We have given the following function:-

$f\left(x\right)={\left(1-x^4\right)}^7$

Firstly we will find the derivative, then we will find the required points.

We have given the following function:-

$f\left(x\right)={\left(1-x^4\right)}^7$.

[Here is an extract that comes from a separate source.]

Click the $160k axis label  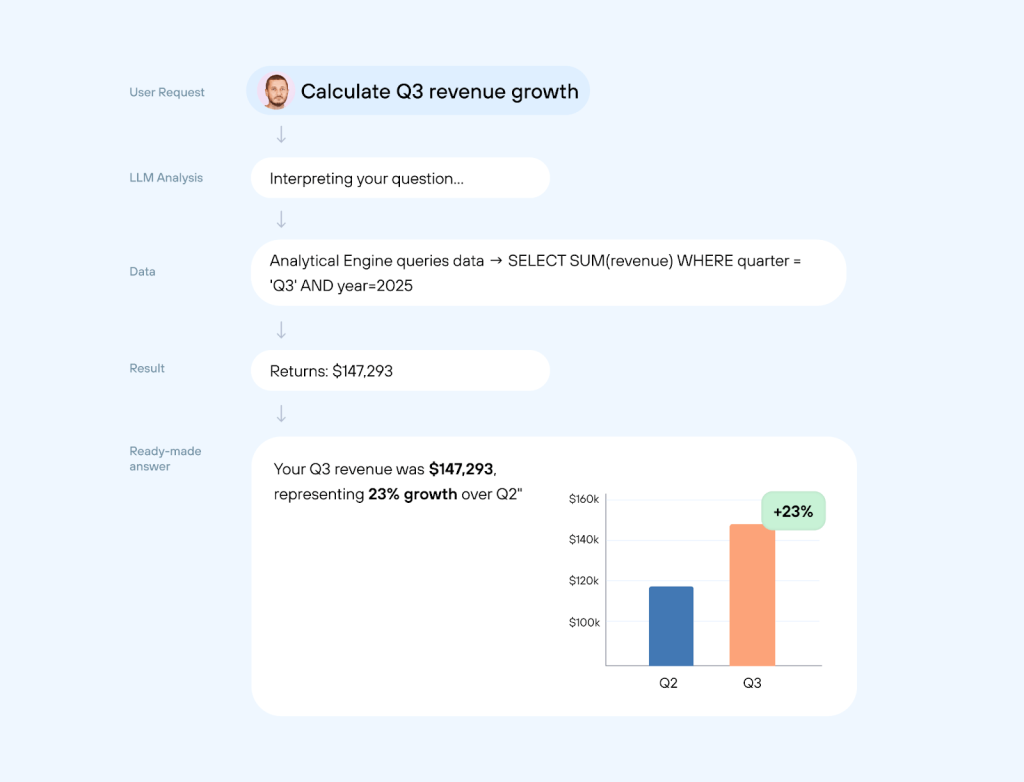point(584,498)
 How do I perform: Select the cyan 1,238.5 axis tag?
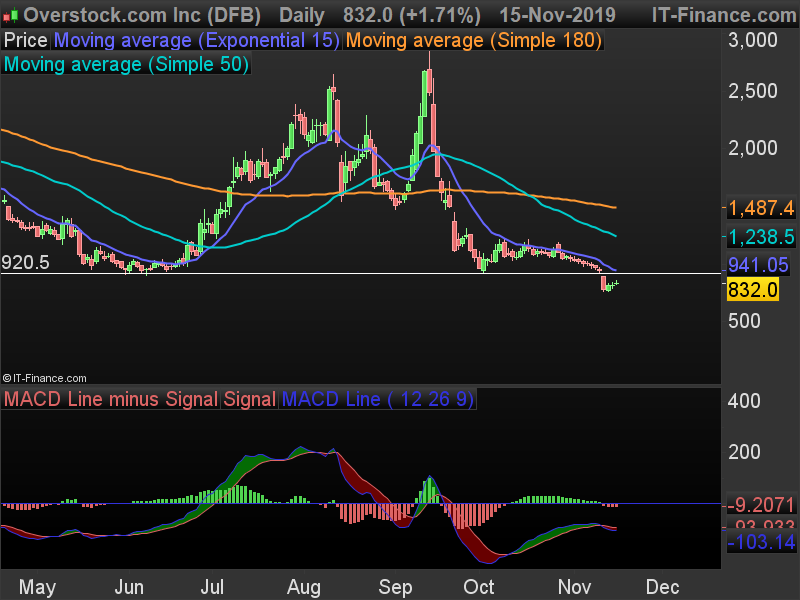pyautogui.click(x=761, y=237)
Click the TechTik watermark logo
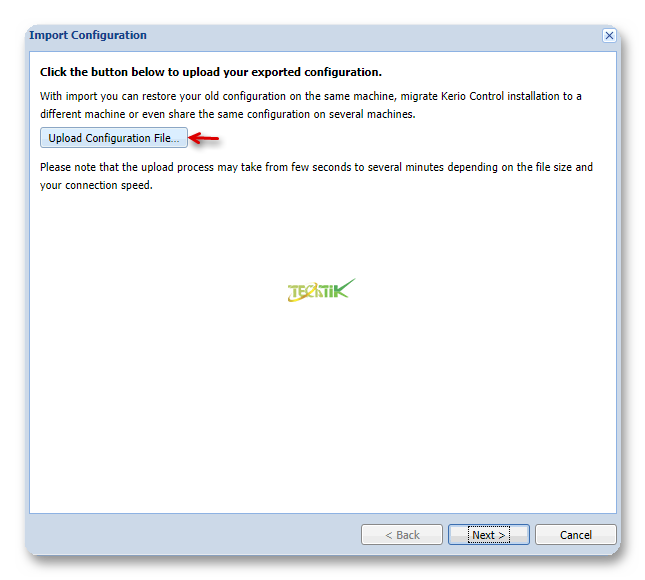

Use the power rule and chain rule to differentiate this function, then we have:-

$$\begin{gathered} f\text{'}\left(x\right)=\frac{d}{dx}{\left(1-x^4\right)}^7 \\ \Rightarrow f\text{'}\left(x\right)=7{\left(1-x^4\right)}^6\frac{d}{dx}\left(1-x^4\right) \\ \Rightarrow f\text{'}\left(x\right)=7{\left(1-x^4\right)}^6\left(-4x^3\right) \end{gathered}$$

We find that:-

$f\text{'}\left(x\right)=7{\left(1-x^4\right)}^6\left(-4x^3\right)$.

Now put $f\text{'}\left(x\right)=0$, then we have:-

$$\begin{gathered} 7{\left(1-x^4\right)}^6\left(-x^4\right)=0 \\ \Rightarrow {\left(1-x^4\right)}^6\left(-4x^3\right)=0 \\ \Rightarrow {\left(1-x^4\right)}^6=0 and \left(-4x^3\right)=0 \\ \Rightarrow 1-x^4=0 and x^3=0 \\ \Rightarrow x^4=1 and x=0 \\ \Rightarrow x=\pm 1 and x=0 \end{gathered}$$

We find that :

$f\text{'}\left(x\right)=7{\left(1-x^4\right)}^6\left(-4x^3\right)$.

We know that a function does not exist where the denominator is equal to zero. But here denominator is constant which is 1. 

So it cannot be equal to zero.

So we can conclude that there is no point for which $f\text{'}\left(x\right)$ does not exist.